== Brano ==

In Evidenza Mario Manca: “Essere sinceri nelle opinioni è un valore aggiunto”

Mario Manca: “Essere sinceri nelle opinioni è un valore aggiunto”

Serie tv, programmi, film cinematografici, musica: non c'è un settore dove non ci sia la sua firma. Il giornalista di Vanity Fair racconta il suo rapporto con la Sardegna, i giudizi e il suo lavoro

(Foto credit: Joseph Cardo)

Serie tv, programmi, film cinematografici, musica: non c’è un settore che riguardi il tempo libero dove non ci sia la firma di Mario Manca. Giornalista e scrittore, con un seguito importante sui social, è una delle figure di riferimento di Vanity Fair.

Cognome sardo, ma è nato e cresciuto a Bari, prima di salire a Milano. “Lo so, ci rimangono malissimo i personaggi sardi che mi ritrovo ad intervistare. Probabilmente ho origini lontane con la Sardegna, qualche trisavolo” racconta, nel momento in cui gli chiedo se le origini possono legarlo in qualche modo alla Sardegna.

== Compito 1 ==
Rispondi a queste domande sul brano dedicato a Mario Manca.
(a) Di quale testata Mario Manca è una delle figure di riferimento?
(b) In quale città è nato e cresciuto?
(c) In quale città si è trasferito in seguito?
== Compito 2 ==
Prosegui il brano su Mario Manca a partire dall'ultima frase riportata.

== Dati forniti ==
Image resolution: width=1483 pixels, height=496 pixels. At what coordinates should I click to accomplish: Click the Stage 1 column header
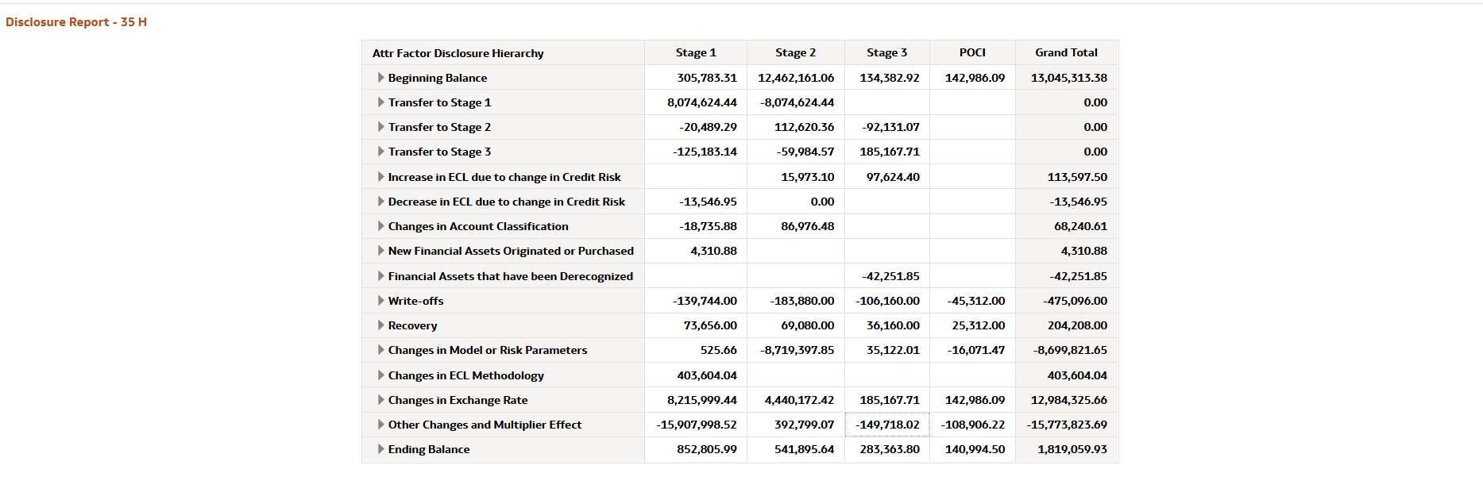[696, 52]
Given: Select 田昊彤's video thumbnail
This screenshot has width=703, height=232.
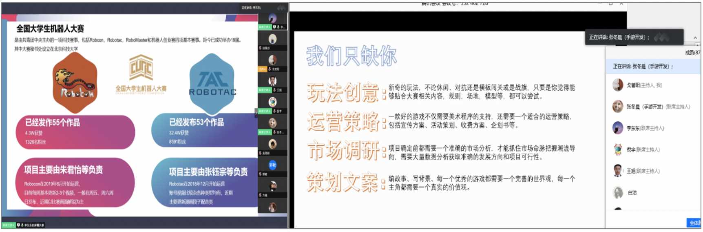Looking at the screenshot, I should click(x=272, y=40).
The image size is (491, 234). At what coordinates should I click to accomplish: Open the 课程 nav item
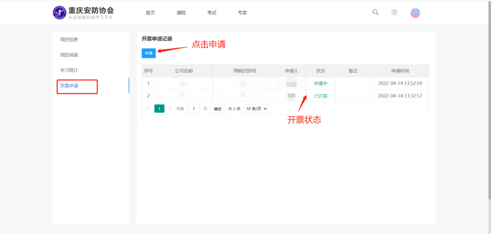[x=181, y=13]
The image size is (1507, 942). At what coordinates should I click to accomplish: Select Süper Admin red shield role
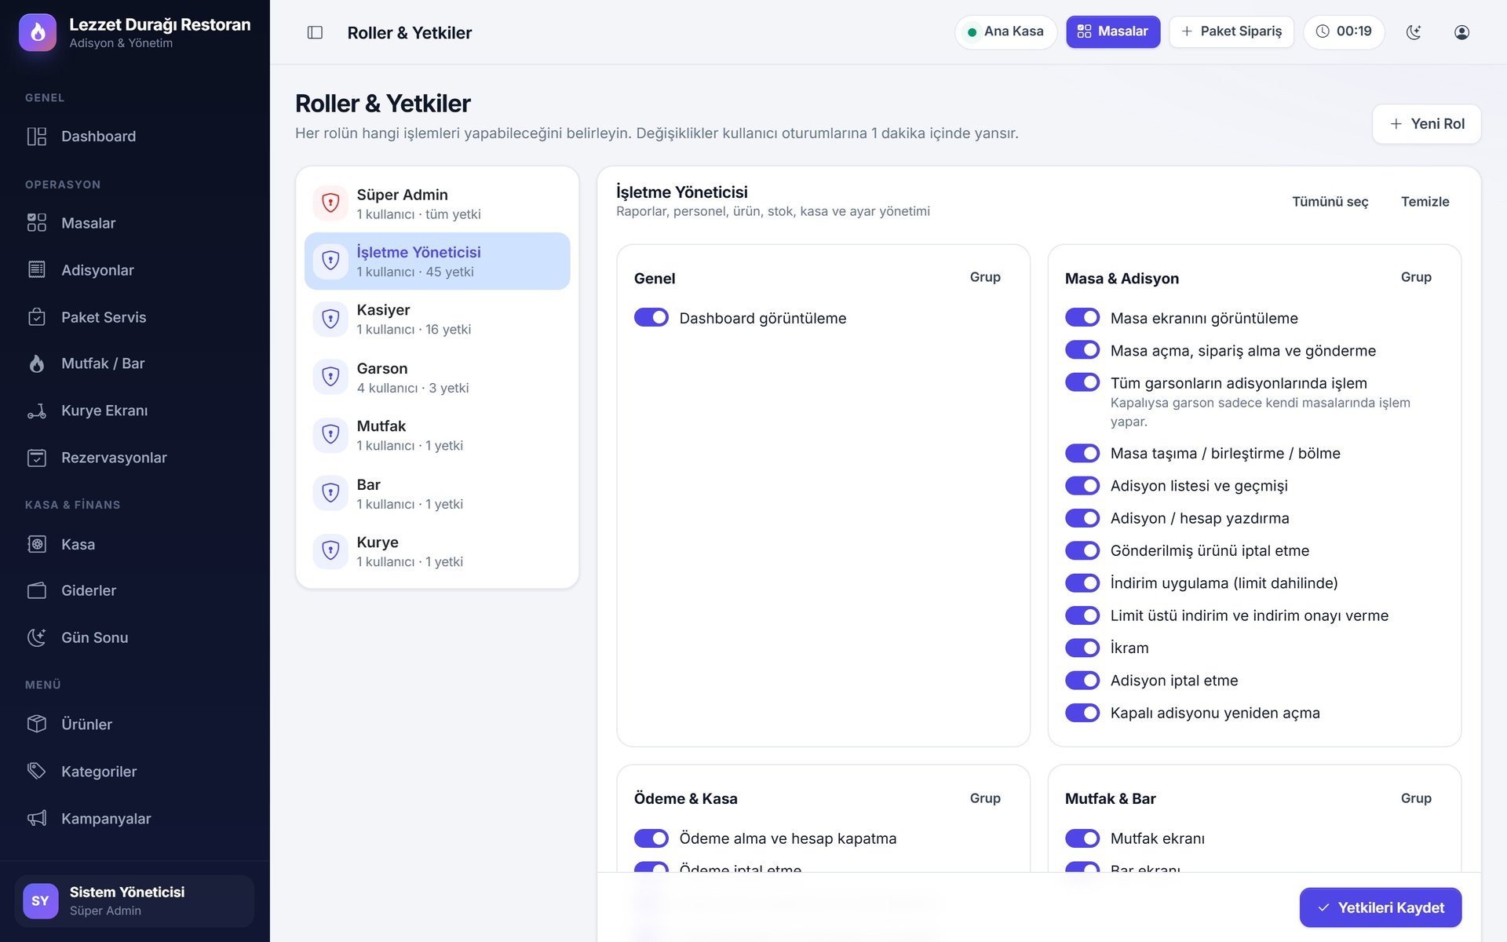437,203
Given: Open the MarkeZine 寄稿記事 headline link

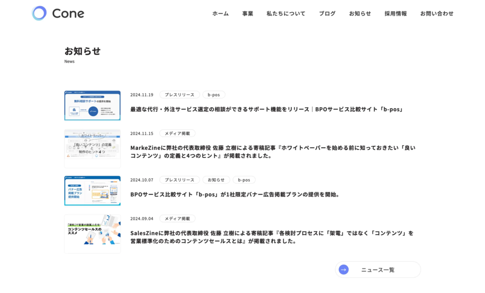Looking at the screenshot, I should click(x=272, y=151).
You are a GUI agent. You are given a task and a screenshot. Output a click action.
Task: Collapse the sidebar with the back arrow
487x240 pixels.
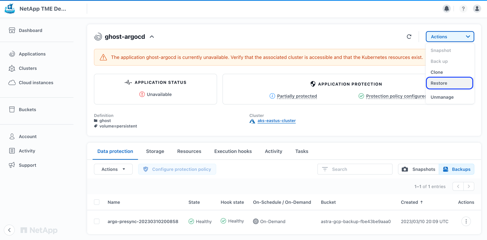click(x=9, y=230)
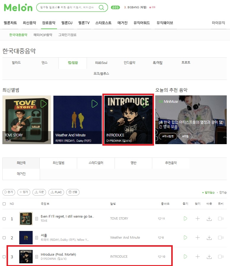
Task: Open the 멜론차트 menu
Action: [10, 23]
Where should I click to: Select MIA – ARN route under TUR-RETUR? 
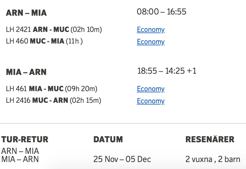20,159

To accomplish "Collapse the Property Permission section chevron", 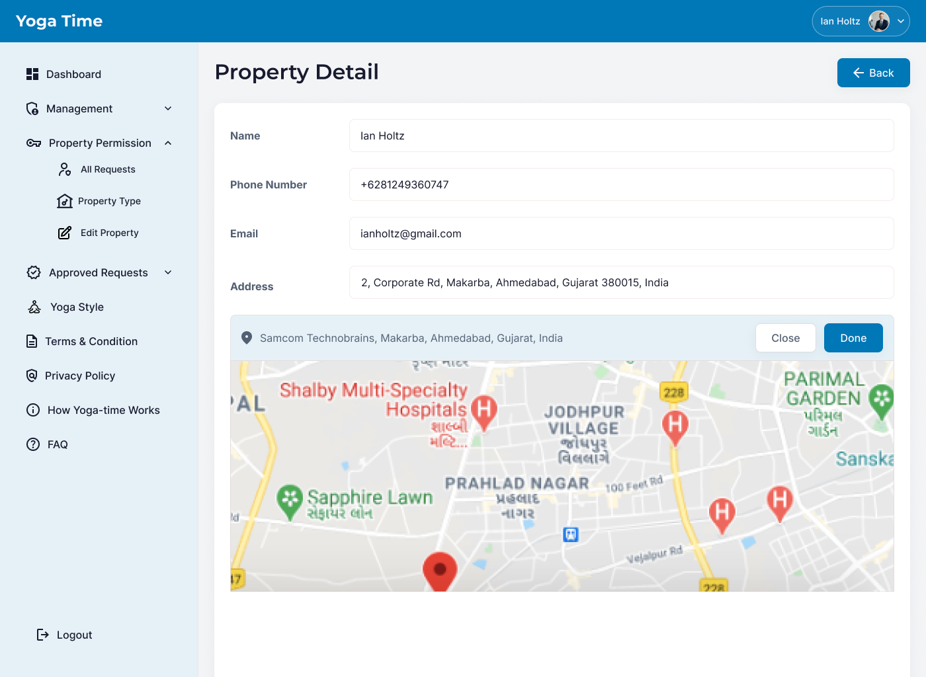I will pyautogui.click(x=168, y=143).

== Risposta scritta 1 ==
(a) Mario Manca è una delle figure di riferimento di Vanity Fair.
(b) È nato e cresciuto a Bari.
(c) In seguito si è trasferito a Milano.

== Risposta scritta 2 ==
L’unica Sardegna che ha vissuto, finora, è stata però la Costa Smeralda. Per lavoro. “Ma un giorno voglio venire in vacanza”, assicura. Oggi, intanto, la sua professione lo ha portato a Miami.

Da piccolo pensavi di diventare un giornalista?

In realtà, no. Il giornalismo è qualcosa che è arrivato molto in là con la vita. Quando ero bambino mi piacevano tante cose diverse. Mi piaceva scrivere, pensare ad alcune storie. Ma mi vedevo più come scrittore. Magari avendo la passione per il cinema, mi vedevo anche come sceneggiatore. Però il giornalismo è arrivato per caso.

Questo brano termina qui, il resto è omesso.